→ Records provided
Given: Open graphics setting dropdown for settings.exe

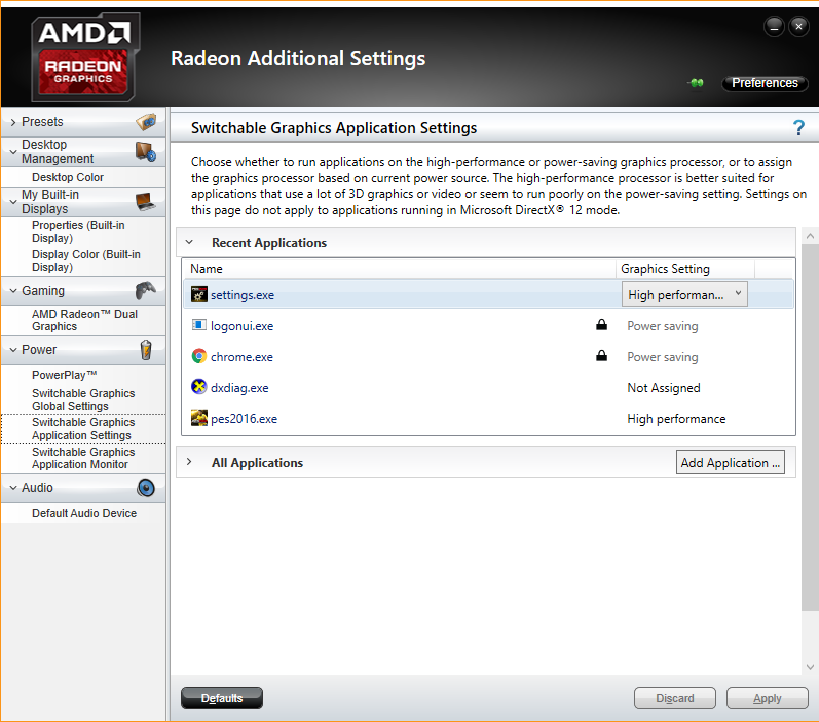Looking at the screenshot, I should pos(684,294).
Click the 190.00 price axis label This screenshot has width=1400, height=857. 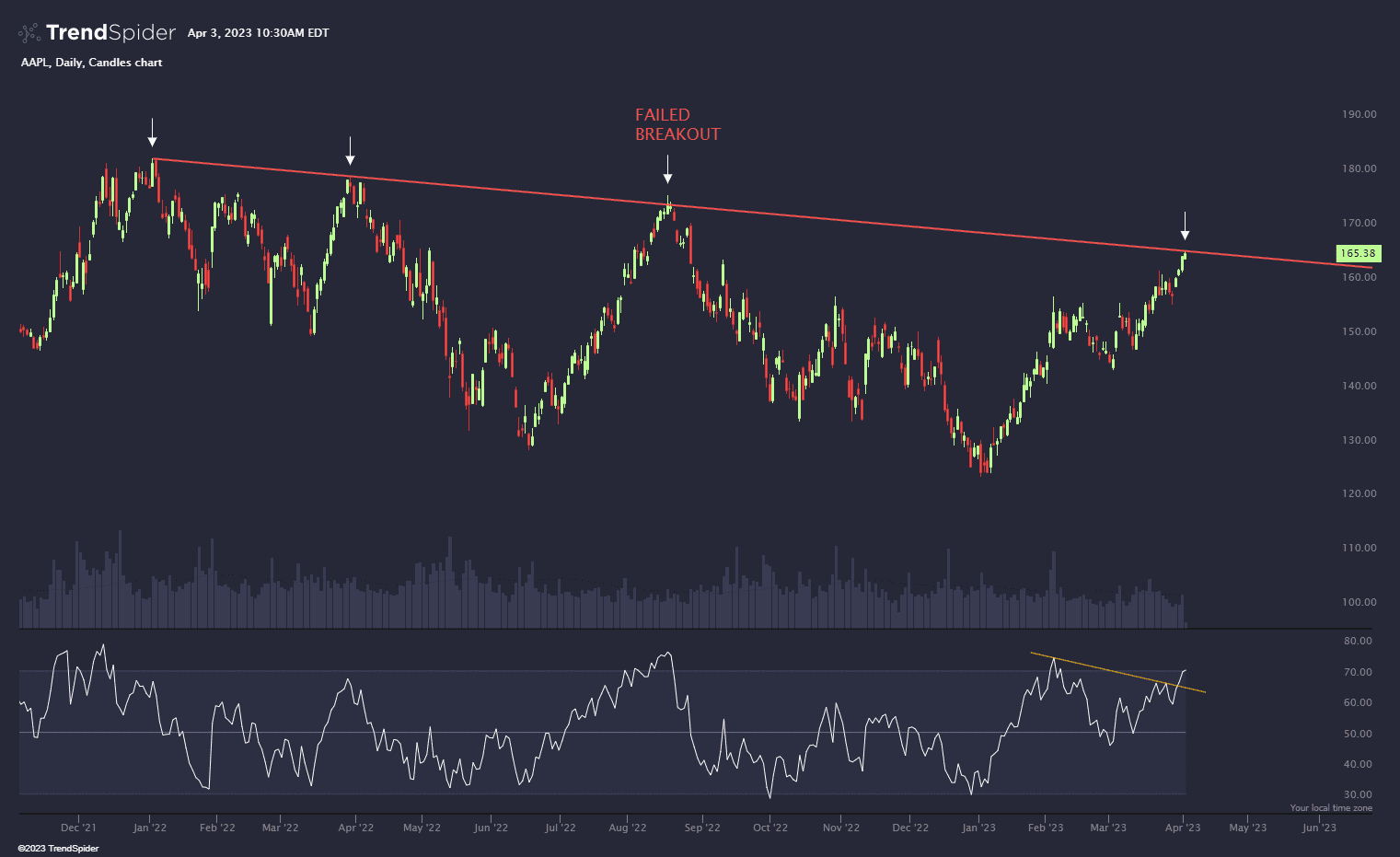pos(1359,115)
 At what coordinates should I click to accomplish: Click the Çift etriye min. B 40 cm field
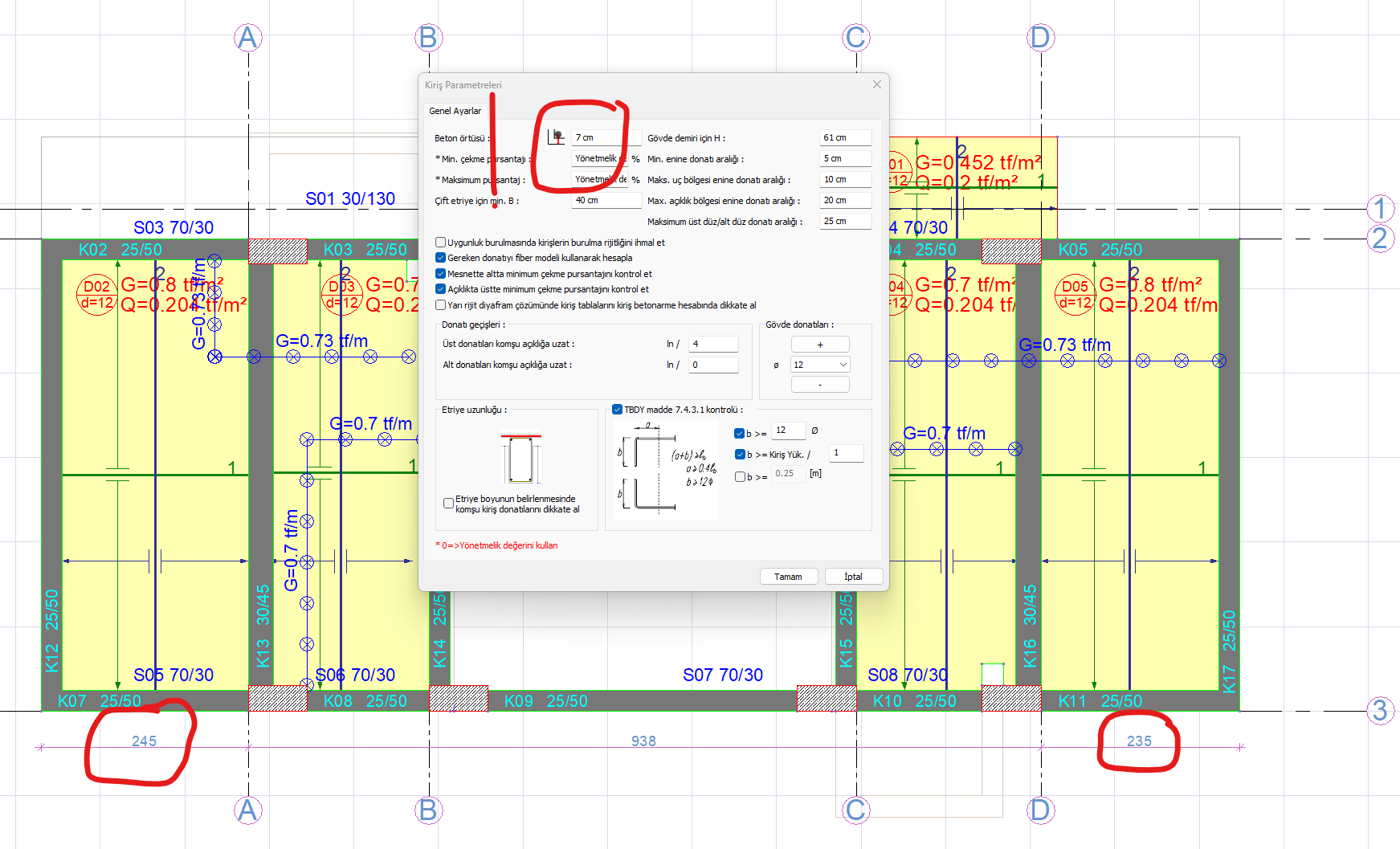(x=606, y=200)
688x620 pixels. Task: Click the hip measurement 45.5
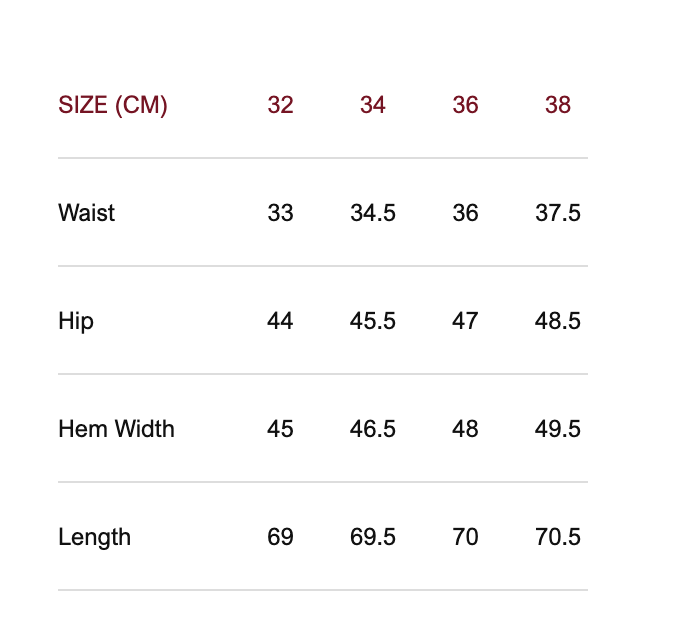tap(373, 321)
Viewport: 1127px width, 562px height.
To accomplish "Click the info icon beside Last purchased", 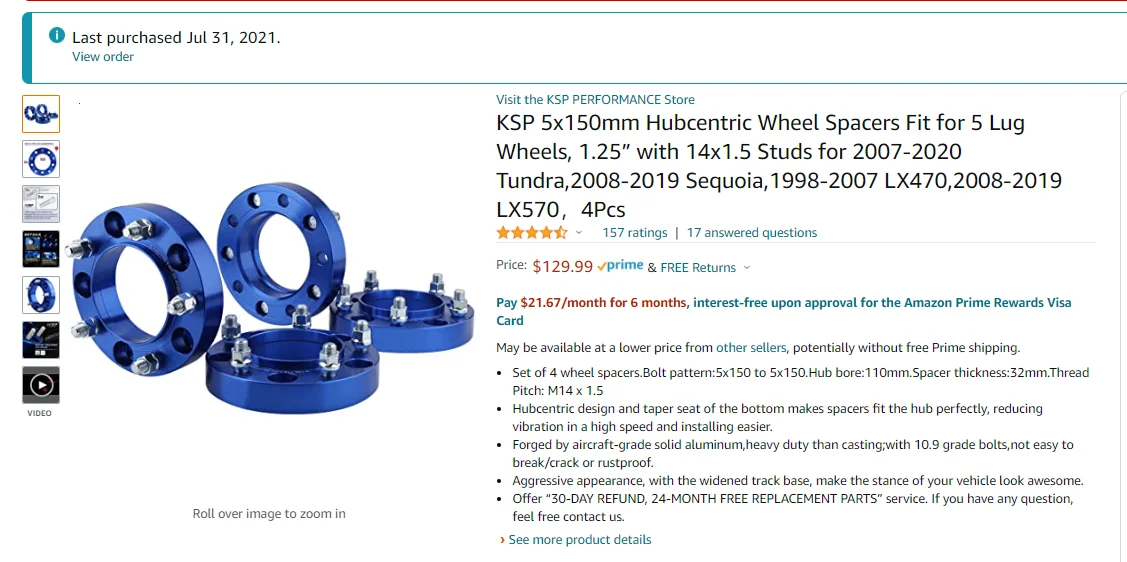I will pyautogui.click(x=57, y=35).
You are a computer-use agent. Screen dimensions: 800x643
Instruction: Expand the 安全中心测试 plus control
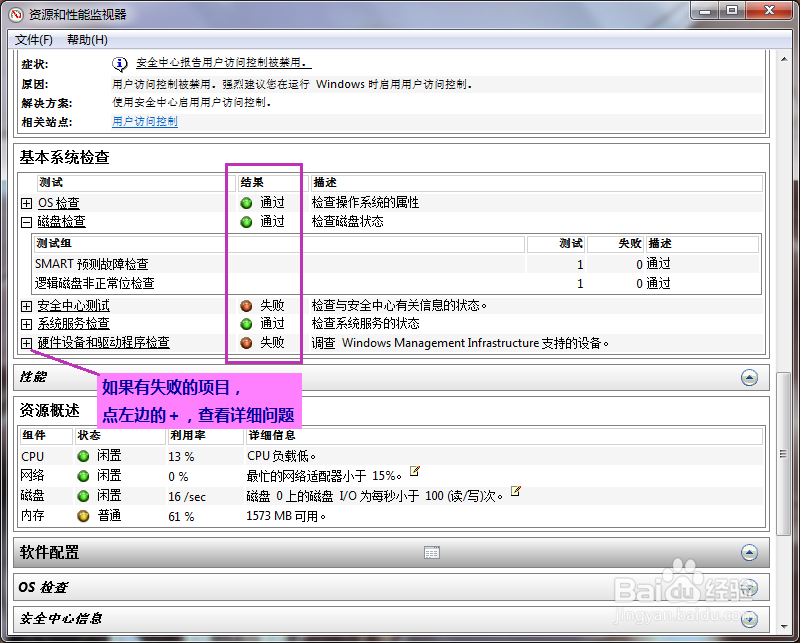[26, 306]
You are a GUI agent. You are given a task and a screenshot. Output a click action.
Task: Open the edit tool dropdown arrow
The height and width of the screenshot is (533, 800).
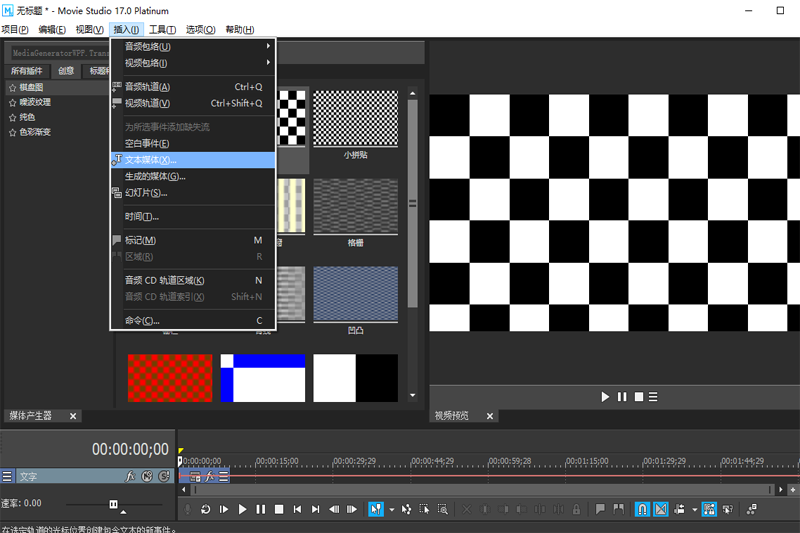[391, 509]
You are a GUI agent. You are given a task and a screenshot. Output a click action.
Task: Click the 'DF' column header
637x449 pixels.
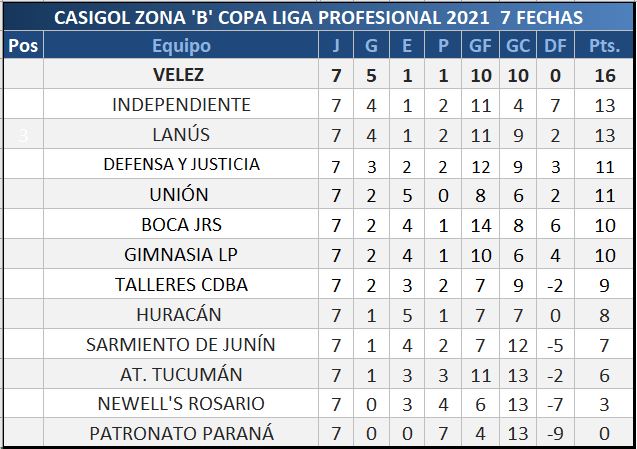555,46
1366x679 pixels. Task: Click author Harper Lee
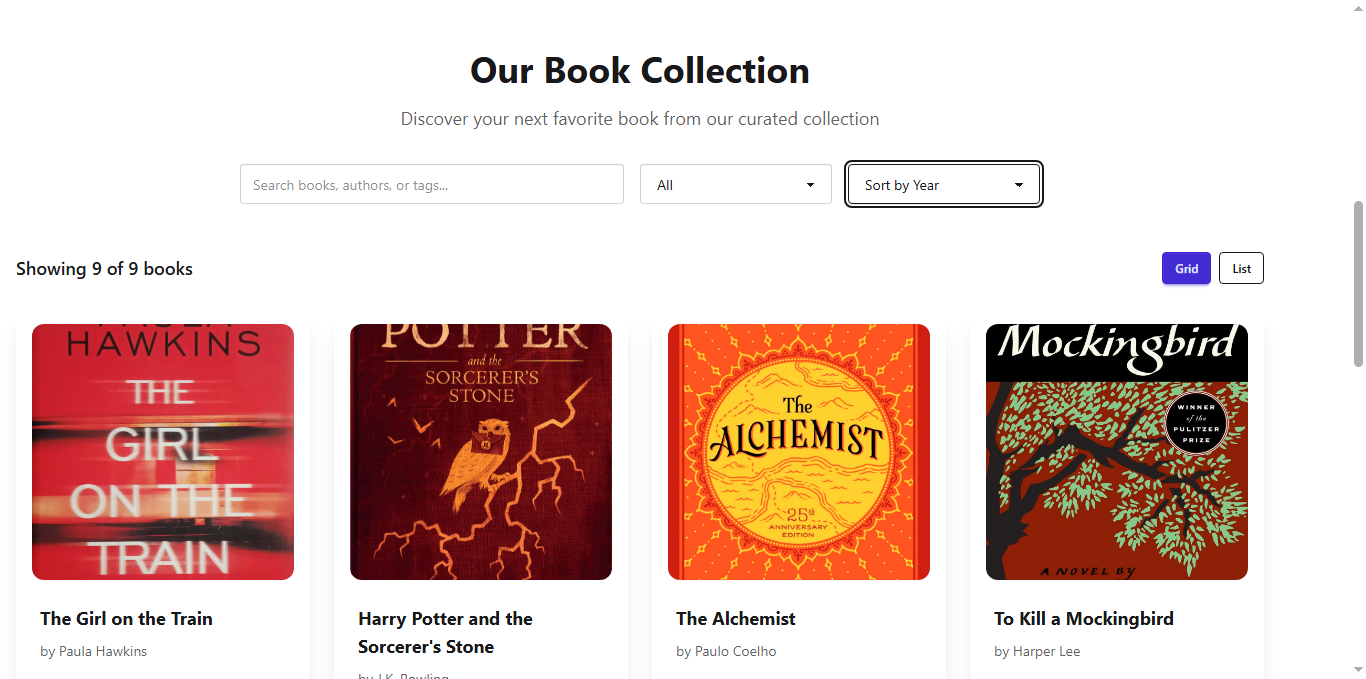coord(1037,651)
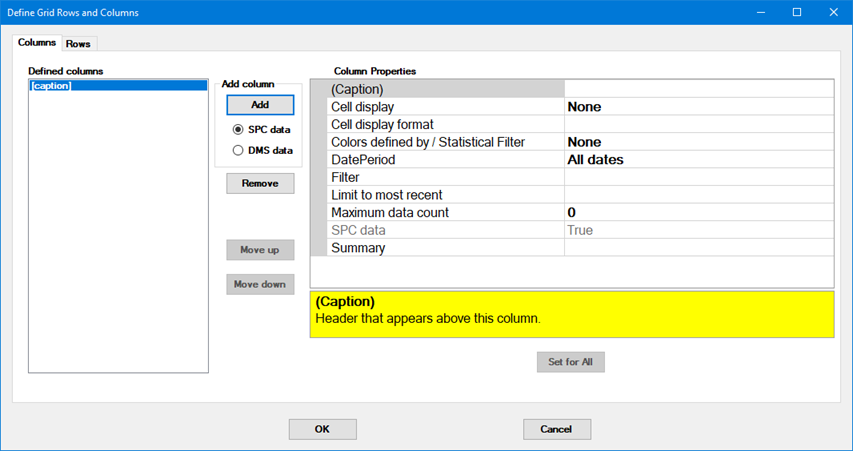Image resolution: width=853 pixels, height=451 pixels.
Task: Open the DatePeriod All dates value
Action: [697, 160]
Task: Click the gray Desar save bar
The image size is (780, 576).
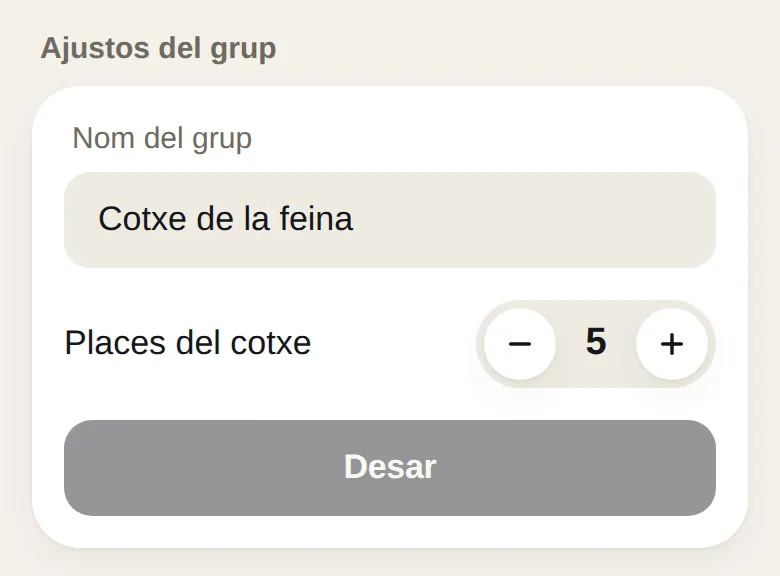Action: point(390,468)

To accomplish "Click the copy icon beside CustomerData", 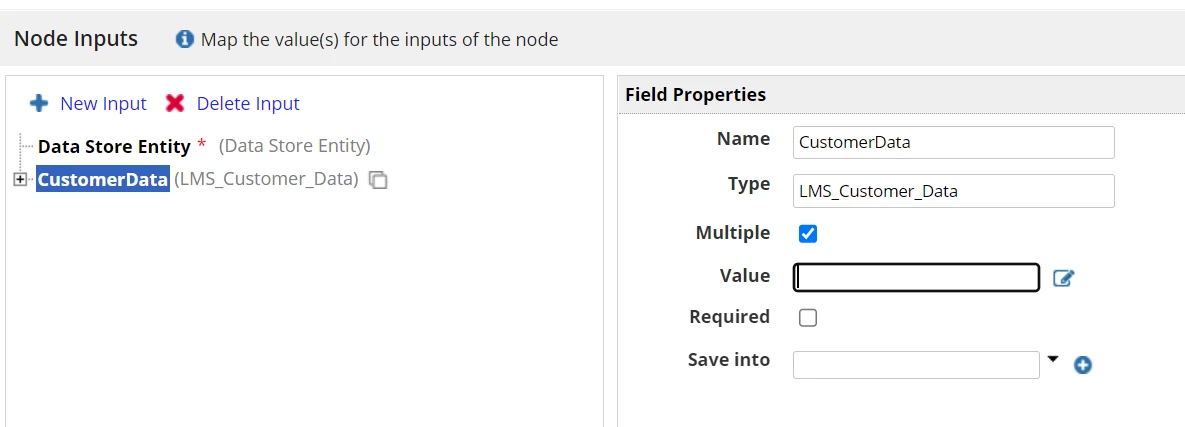I will point(378,180).
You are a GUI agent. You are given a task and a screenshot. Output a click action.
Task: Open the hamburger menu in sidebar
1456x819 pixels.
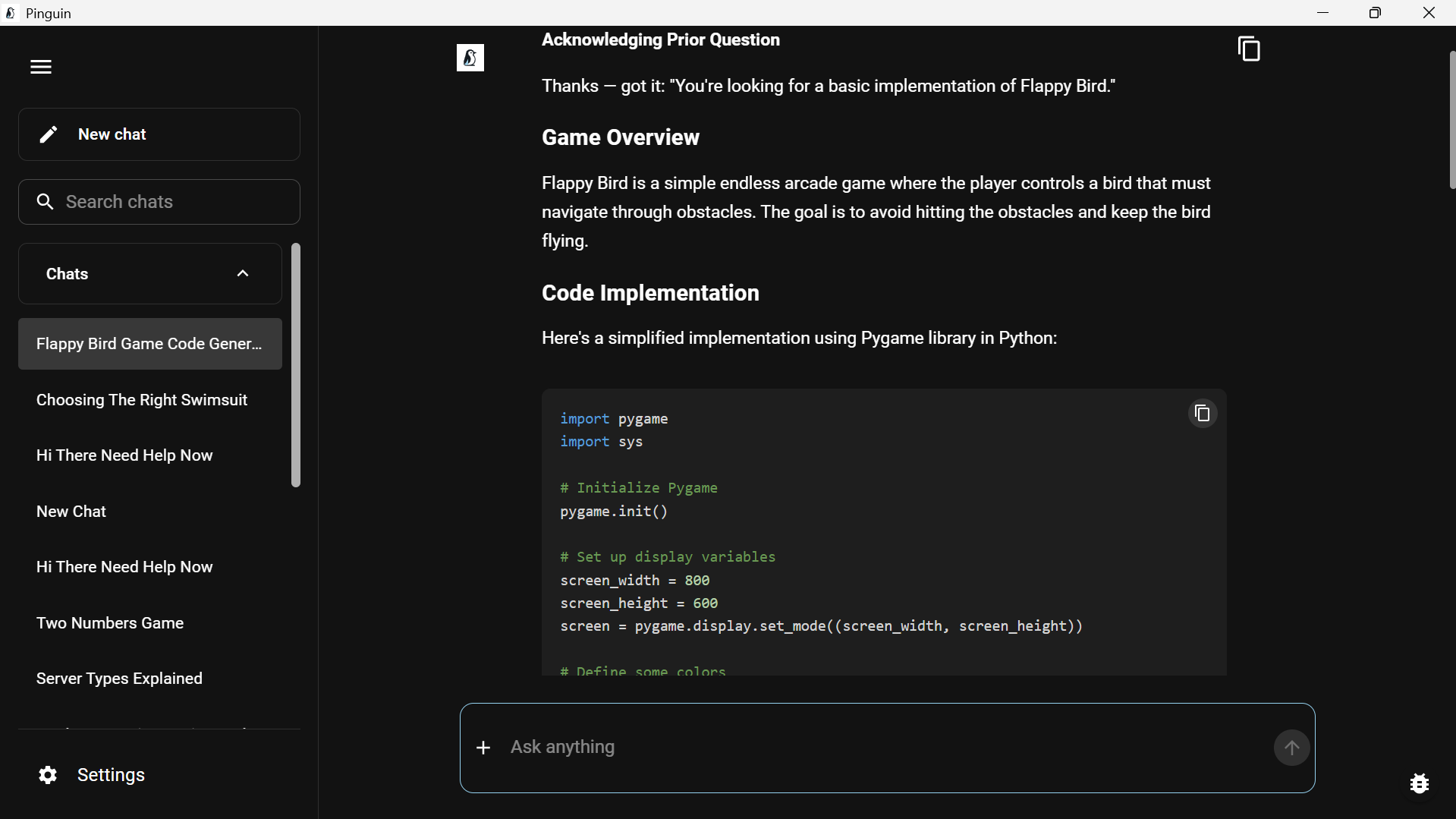pyautogui.click(x=41, y=67)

→ Aim of the task
Which lines in the data above contain the word "Open"? Copy each one.

→ Exercise response
Given: Open graphics setting dropdown for settings.exe
Task: Open the edit tool dropdown arrow
Task: Open the DatePeriod All dates value
Task: Open the hamburger menu in sidebar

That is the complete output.